PROBLEMS TO SOLVE:
1 – In the roleplay thread, what does Kalte tell the priestess the group would need to know before taking the job?
2 – Copy the roleplay thread passage that begins at the words "Smiling, she thanks" and stops after "Ry (Oct 31, 2004)", substituting "cleric" for every "priestess".

SOURCE EXTRACT:
-- Begin --

Kalte grins.  "I don't know much about trackin' 'em down, but ... fight child snatchers for money?  I can't see a downside.  As far as tracking them down, though... what do you think, Phil?  You seem pretty chatty."

Before anyone else replies, Kalte turns back to the priestess, and adds: "But we'd have to know you'd bail us out from the guards, if we needed it.  I think we'll make a ruckus - even just the dwarf and me."


----------



## shilsen (Oct 31, 2004)

rycanada said:
			
		

> Kalte grins.  "I don't know much about trackin' 'em down, but ... fight child snatchers for money?  I can't see a downside.  As far as tracking them down, though... what do you think, Phil?  You seem pretty chatty."




Philip lifts an eyebrow at the dimunitive form of his name, but doesn't comment on it. Instead, he smiles back at Kalte and replies, "Sure - I'll help as much as I can. Might be interesting, and I could use the money." Apparently as an afterthought, he says, "And anyone kidnapping children can't be doing it for fun reasons, in my estimation." _Probably reasons it's better not to mention_, he thinks to himself, wincing inwardly at some of the possibilities that come to mind.

Turning to Jenya, he waits till Kalte finishes addressing her and says, "Since Ruphus has been to the orphanage, any information he - or anyone else - can give us about the place and the kidnappings would be useful. Actually, any and all information that you can give us. Names, locations - anything at all." Pausing for a moment in thought, he continues, "And whatever you can tell us about this Last Laugh gang. I doubt they were bothering Ruphus about the visit because they didn't like his face."


----------



## Mimic (Oct 31, 2004)

Sebastian O said:
			
		

> [OOC: I know we don't have Aleria's acceptance of the charge, yet, but I'm moving forward under the assumption that she also is interested.  *Mimic*, feel free to retro-post as needed.]




ooc: Sorry for the delay, Real life commitments has kept me away from the computer for the last little while

Smiling, she thanks Philip for drying her clothes and hair...

Listening to the high priestess Aleria gives out a small gasp of disbelief that someone would actually kidnap orphans...

"Of course I will help you priestess. I agree with Philip, any information that Ruphus can supply use would be greatly appreciated."


----------



## Ry (Oct 31, 2004)

[OOC: Sense motive +0 to see if Kalte picks up on Philip's annoyance at the shortened name] "How about you, gnome?  You could be a help ... uh ...  finding ... criminals." (Kalte gives a small, deliberate cough.)


----------



## Dragon-Slayer (Oct 31, 2004)

-- End --

GIVEN DATA:
-- Begin --

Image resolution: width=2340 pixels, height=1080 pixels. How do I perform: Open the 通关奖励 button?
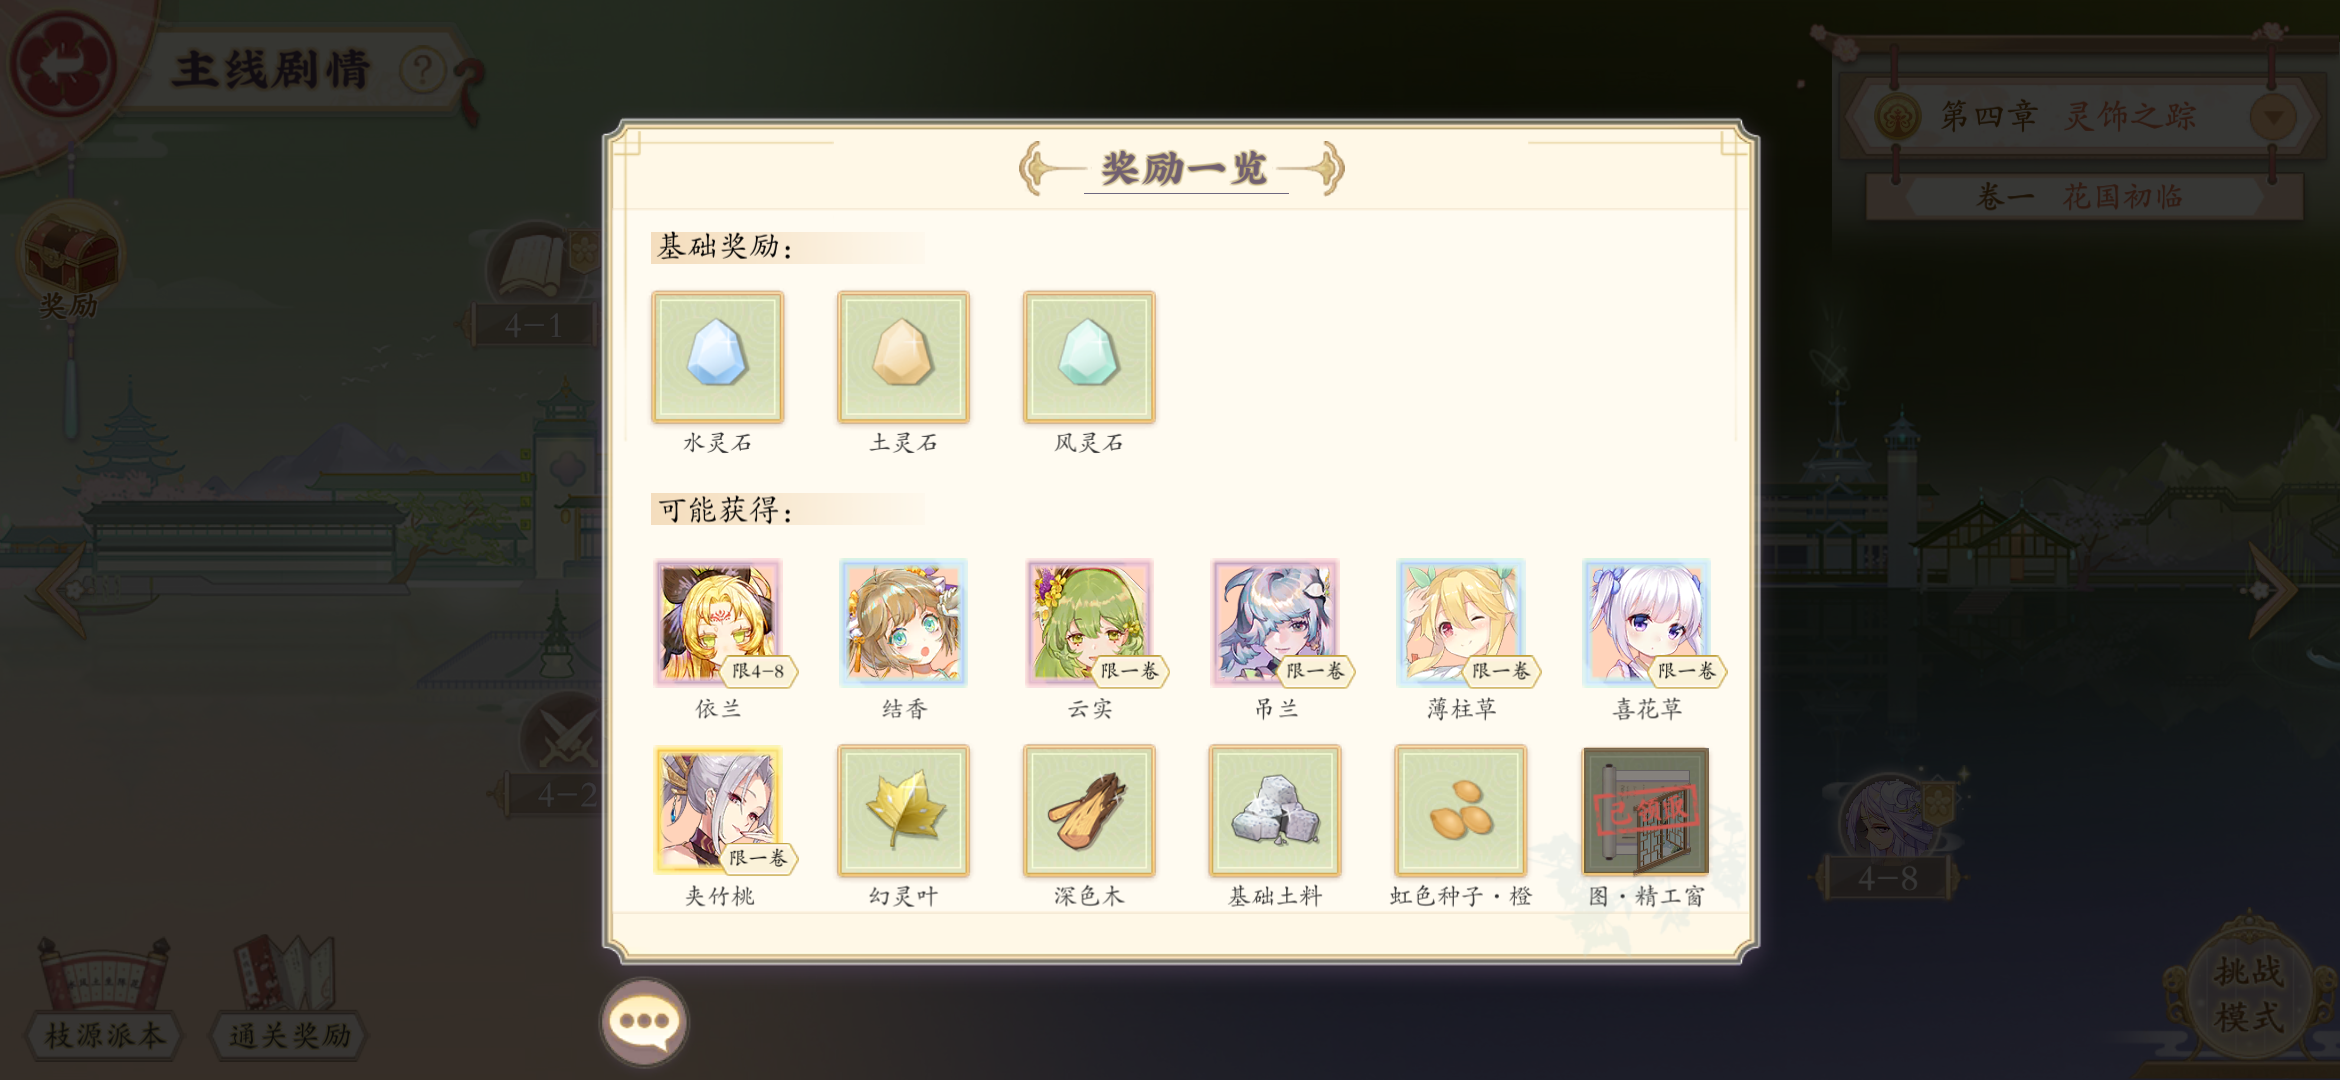point(288,1000)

-- End --

RESULTS IN ORDER:
1 – That she would bail them out from the guards if they needed it.

2 –
Smiling, she thanks Philip for drying her clothes and hair...

Listening to the high cleric Aleria gives out a small gasp of disbelief that someone would actually kidnap orphans...

"Of course I will help you cleric. I agree with Philip, any information that Ruphus can supply use would be greatly appreciated."


----------



## Ry (Oct 31, 2004)